Mark Paxton of Shamvura Camp and Chairman of Kavango Open Africa Route (KOAR) with Cameron Wilson of Nunda Safaris and Lodge at a recent Tourism and Trade Forum held in Windhoek (Photograph by Hilma Hashange)

Mark Paxton of Shamvura Camp and Chairman of Kavango Open Africa Route (KOAR) with Cameron Wilson of Nunda Safaris and Lodge at a recent Tourism and Trade Forum held in Windhoek (Photograph by Hilma Hashange)

One of four tourism routes in the country, Kavango Open Africa Route, aims to promote the Kavango Region with its unique cultures, people, river and resources as a first-choice tourist destination.
Established in 2010, the Kavango Open Africa Route runs from Mohembo Gate on the Botswana border in the South-east to Katwitwi on the Angolan border in the North-west. The route was officially recognized as a formal association earlier this year and is emphasizing the older and original gravel road between Rundu and Divundu along the river besides the better-known B8 tarred road. The route is part of the Open Africa tourism initiative partially funded by the World Bank.
The Kavango Open Africa Route not only gives the visitor more access to the attractive Kavango River scenery as well as the diverse cultures of the people living along, it also promotes the use of the relatively unknown and unappreciated gravel road which follows the river itself. According to Mark Paxton, Chairman of Kavango Open Africa Route, this is a much more interesting road for tourists as it offers beautiful river views and brings the traveler in contact with the people.
The association currently has 43 members along the route. “We will be reassessing our membership in a year’s time when our next brochure and map will be published and distributed to the tourism industry. We have strict membership requirements and conservation obligations so those that comply with the requirements will be included while others that do not will be dropped,” said Paxton.
He says participants along the route include any legitimate individual or organization that has anything of interest to offer to the traveling tourist. This involves accommodation, leisure activities, adventure trails, fishing, cultural activities, social groups, conservancies, community forests, crafts, historical points, schools, missions and churches.
All route participants are required to have a Conservation-based ethic as well as a commitment to the protection of the natural resources and wildlife along the Kavango River.

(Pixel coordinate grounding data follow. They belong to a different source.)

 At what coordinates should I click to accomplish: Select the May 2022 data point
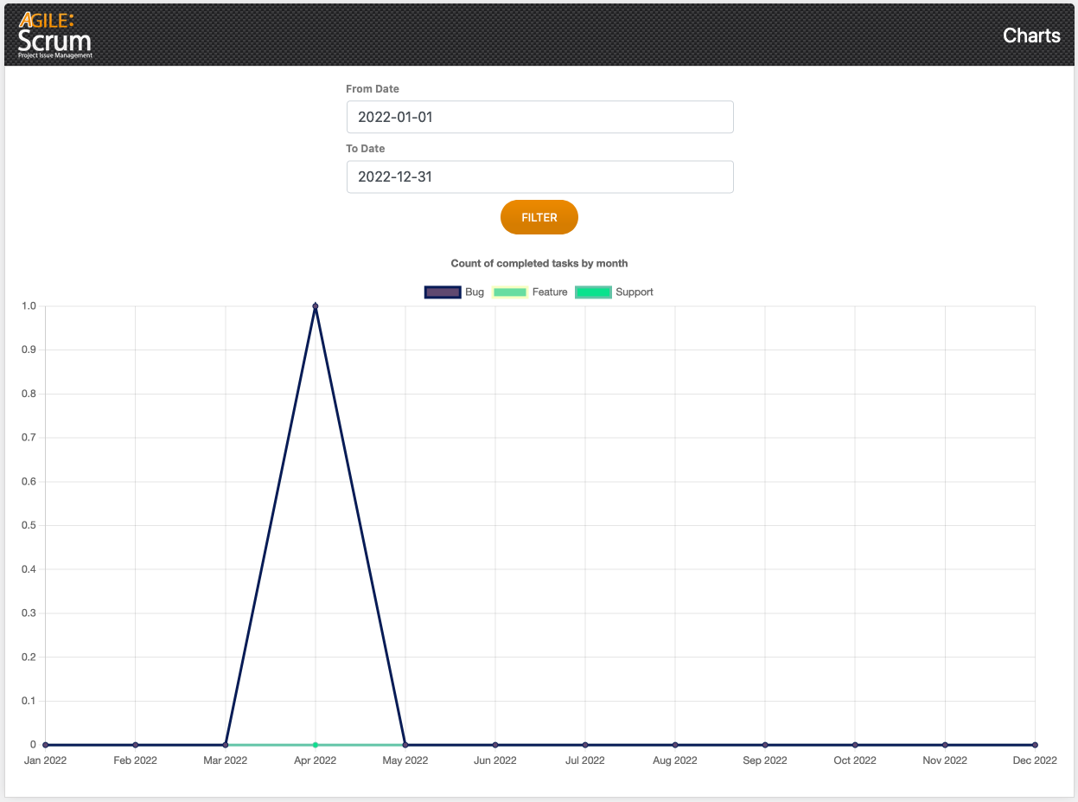click(x=405, y=745)
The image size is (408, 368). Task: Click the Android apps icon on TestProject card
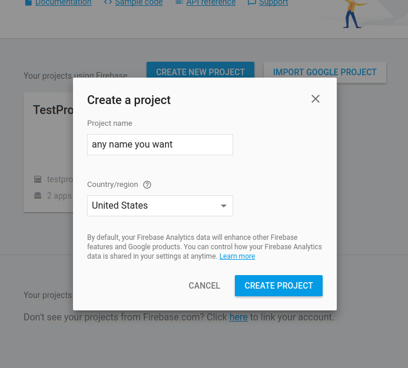click(38, 195)
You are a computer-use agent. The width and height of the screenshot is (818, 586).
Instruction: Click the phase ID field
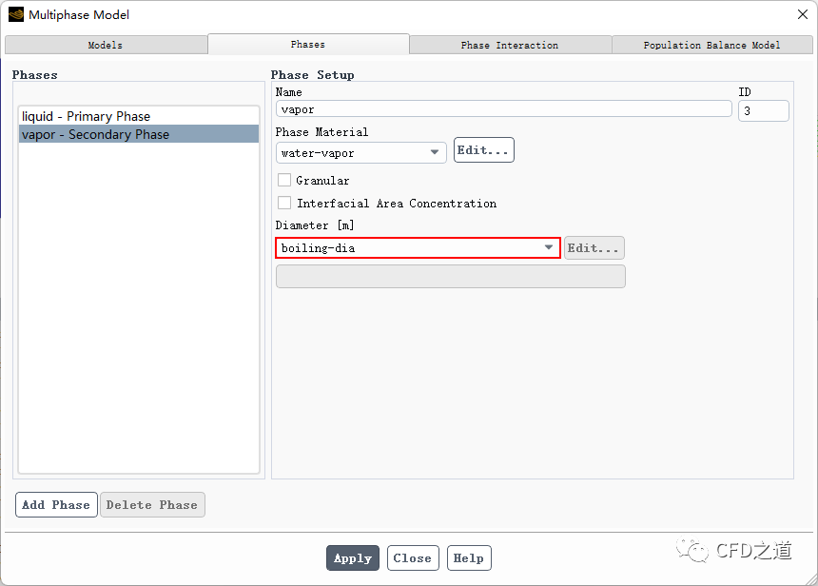(x=763, y=111)
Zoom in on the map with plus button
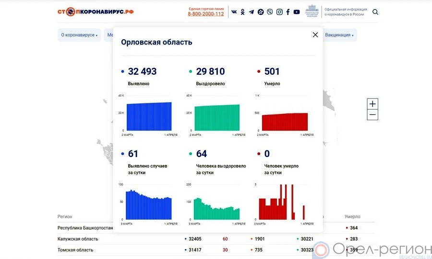 [x=372, y=104]
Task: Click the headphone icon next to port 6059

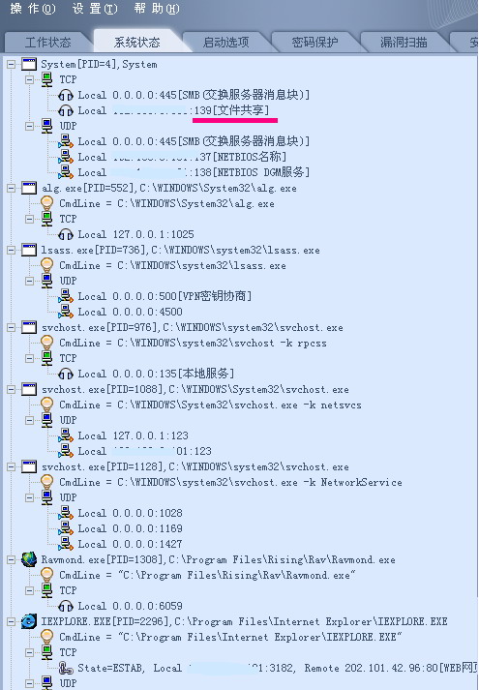Action: 66,606
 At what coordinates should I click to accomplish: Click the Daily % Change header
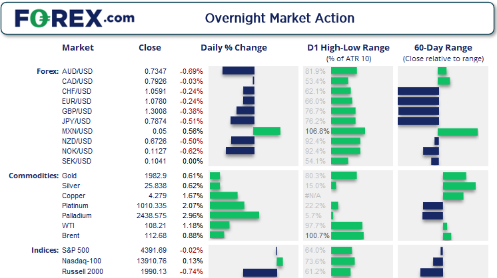233,48
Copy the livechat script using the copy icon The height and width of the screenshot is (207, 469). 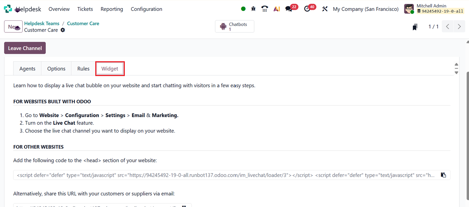pos(444,175)
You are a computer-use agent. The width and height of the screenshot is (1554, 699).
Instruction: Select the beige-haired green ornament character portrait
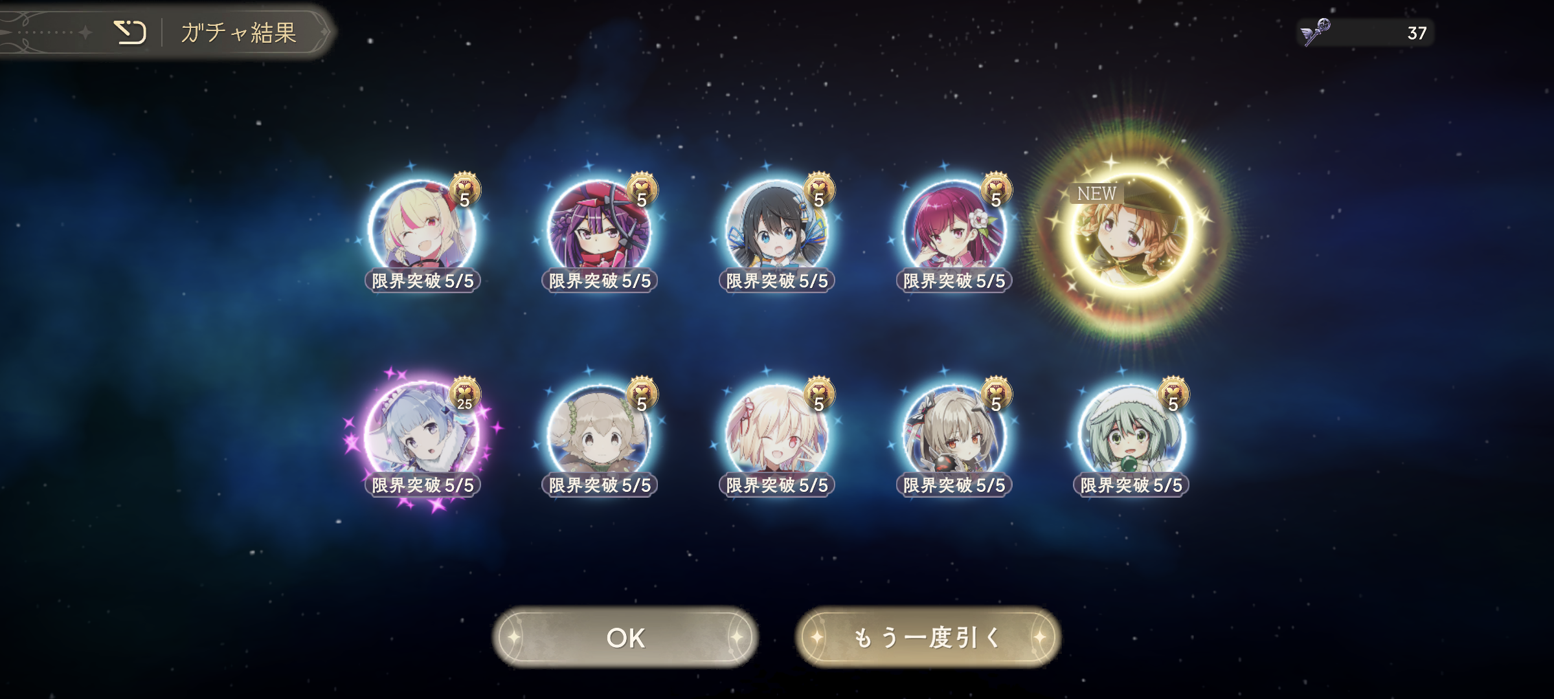coord(599,434)
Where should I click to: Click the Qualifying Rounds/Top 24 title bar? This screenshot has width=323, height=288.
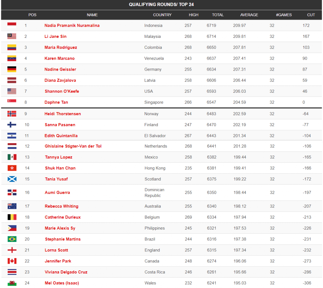(162, 5)
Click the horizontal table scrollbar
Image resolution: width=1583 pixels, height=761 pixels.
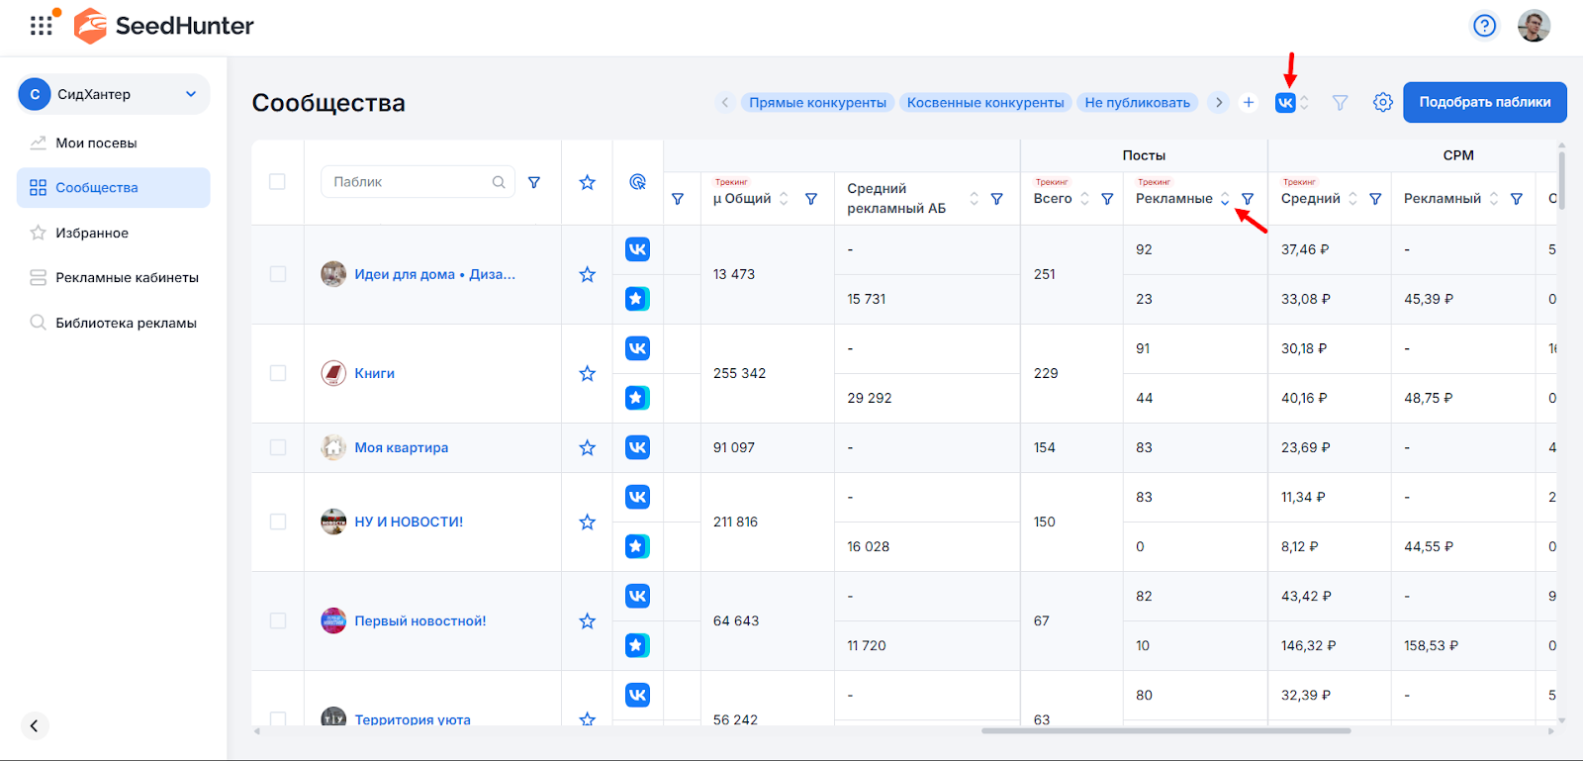[1165, 731]
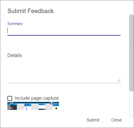Open the page capture thumbnail preview
Screen dimensions: 134x128
[x=33, y=106]
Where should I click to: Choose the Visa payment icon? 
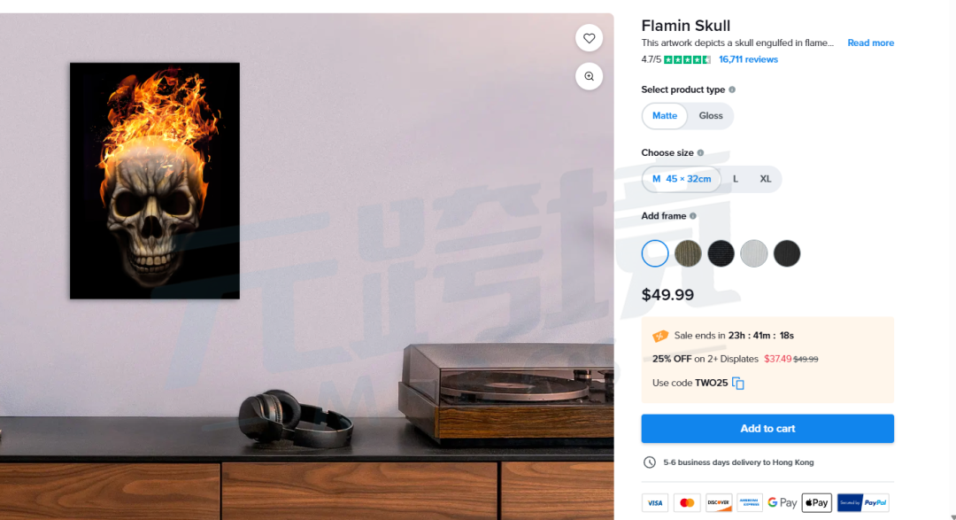pos(655,503)
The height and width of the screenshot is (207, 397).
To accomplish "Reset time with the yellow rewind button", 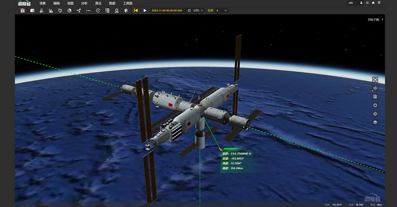I will [136, 10].
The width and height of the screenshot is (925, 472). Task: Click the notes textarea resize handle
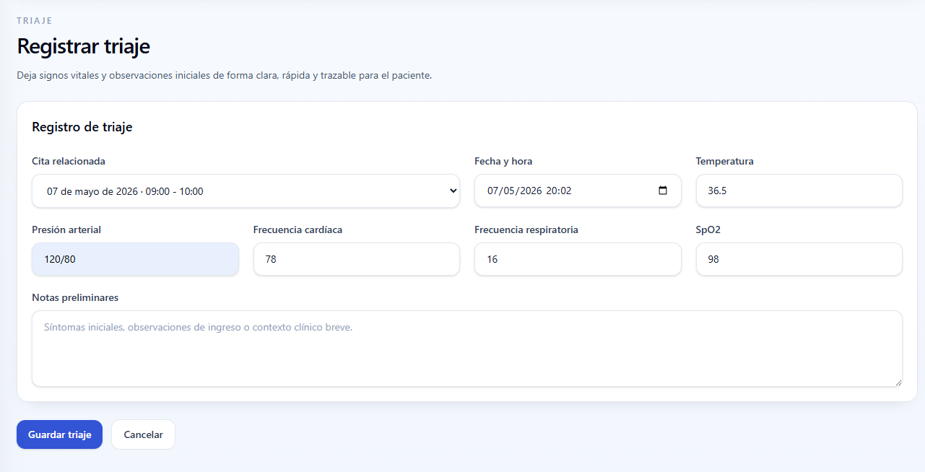898,382
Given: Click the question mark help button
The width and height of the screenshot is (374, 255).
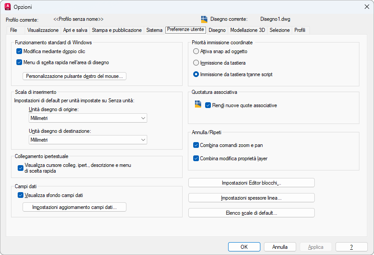Looking at the screenshot, I should [x=351, y=247].
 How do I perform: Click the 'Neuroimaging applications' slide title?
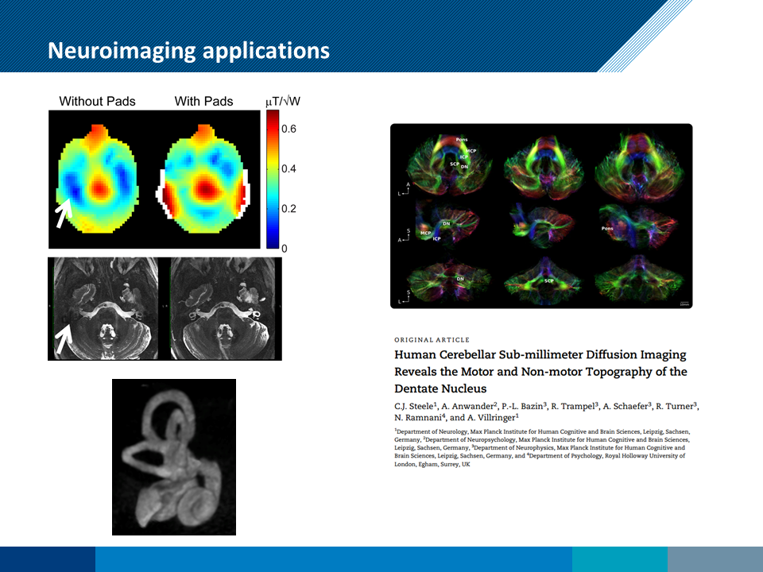(188, 50)
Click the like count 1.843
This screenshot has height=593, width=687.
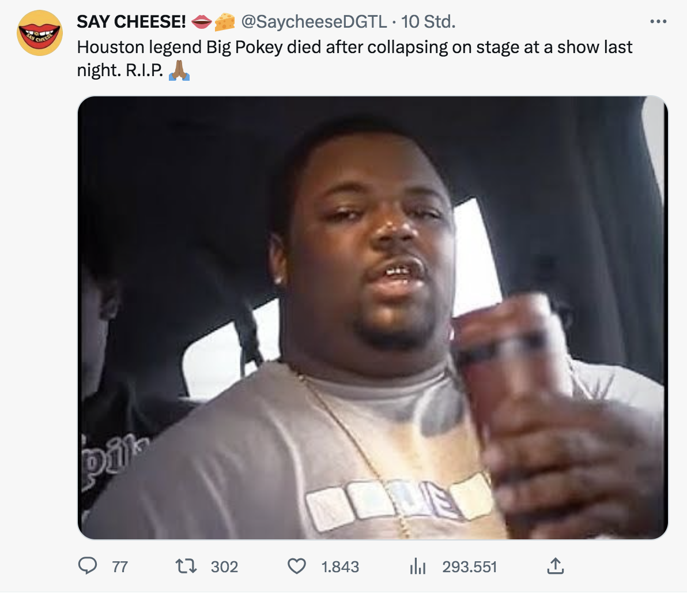coord(340,567)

Five flagship species which require some form of protection and monitoring have been designated to represent the region and include mammals, birds, fish as well as trees.
The species are the African Skimmer, Grey-headed Parrot, Nembwe, Hippopotamus and Kiaat. Active participants are required to monitor at least one of these species and in turn Open Africa will offer long-term website exposure, with unlimited space for marketing details on their extensive website.
“The principal aim of Kavango Open Africa Route is the promotion of the Kavango Region, achieved by marketing it as an attractive and worthwhile tourism destination, rather than a region merely traveled through en-route to other more well-known areas in Northern Namibia and neighbouring countries. In this way we hope to improve and diversify income generation opportunities for the residents of this region,” Paxton said.